If you’re curious about the best ways to do it, read on. We’ve got:
- What is ecommerce personalization?
- Collect data that drives rich, personalized experiences
- Types of website personalization
- Which brands should invest in ecommerce personalization?
- Ecommerce personalization that just makes sense
What is ecommerce personalization?
Ecommerce personalization—or website personalization for ecommerce brands—is when you create different on-site experiences for different shoppers in order to make those experiences more relevant and targeted to the individual’s specific interests and needs.
It’s one thing that can separate an average online shopping experience from an outstanding one.
“Today’s consumer expects personalization,” says Alex Klein, VP of consumer engagement at 85SIXTY. “They expect you to know who they are and what they like or want. If you are not delivering on this, you will be left behind.”
“It’s not a question of when or why to personalize,” Klein adds. “It’s a critical component to a successful program.”
It’s not a question of when or why to personalize. It’s a critical component to a successful program.
Why bother with ecommerce personalization?
Put simply, website personalization leads to a better customer experience. Shoppers have on-site journeys that feel relevant to them and their specific needs, which helps them find the products they want more quickly.

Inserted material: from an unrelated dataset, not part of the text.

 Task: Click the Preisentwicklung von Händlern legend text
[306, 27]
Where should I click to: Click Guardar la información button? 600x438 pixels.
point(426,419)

Once shoppers have this more pleasant, productive on-site experience, they tend to be more likely to share zero-party data like their email addresses and phone numbers.

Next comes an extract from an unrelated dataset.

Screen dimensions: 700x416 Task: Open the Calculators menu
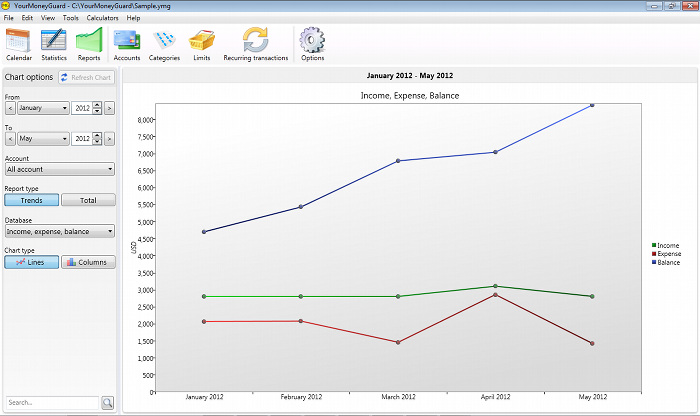click(103, 18)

They’re also more likely to make a purchase.
“By adding personalization to your marketing strategy, you make your customers feel like you’re speaking to them directly,” Gracie Cooper, digital marketing strategist at Groove Commerce.

Mitch McKay, manager of global marketing partnerships at BigCommerce, puts the benefits of ecommerce personalization this way: “We’re an influencer culture. Trends change really, really quickly because of that. I want that fresh jacket I saw on TikTok yesterday, but a month from now, I probably have a different trend in mind. Relevance is a massive trend in ecommerce right now.”
Because relevance is so key, McKay says, “zero- and first-party data are absolute gifts. They’re so impactful. Being hyper-focused on relevancy gives customers more of what they want in the moment. And that leads to better business for brands.”
Zero- and first-party data are absolute gifts. They’re so impactful.
Why personalization is the right move for 2023
“The experience customers want right now,” he says, “is a hyper-focused, high-intent, relevant, on-site search experience.”
Jay Narula is head of business development in North America at Nosto, a personalization platform that empowers brands to create ecommerce experiences that delight shoppers and drive results. In 2023, he says, many brands are tightening their budgets in response to the uncertain economy—making personalization more and more important.
Narula believes both paid ads and paid social will continue to occupy solid places in the business ecosystem for driving traffic. But those channels are expensive and can’t solve growth marketers’ goals through purely more traffic. And, of course, you don’t have as much control as you do in the channels you own.
“Marketers spend an average of $92 to get a paid traffic visitor to a brand’s website, but only $1 to convert them once they’re there,” Narula shares. The second we shift some of that investment, it pays off 10 and 20 fold.”
While website personalization used to be “a crown jewel—something nice to have—now it’s vital,” he says. “It used to be a vitamin. Now it’s a painkiller.”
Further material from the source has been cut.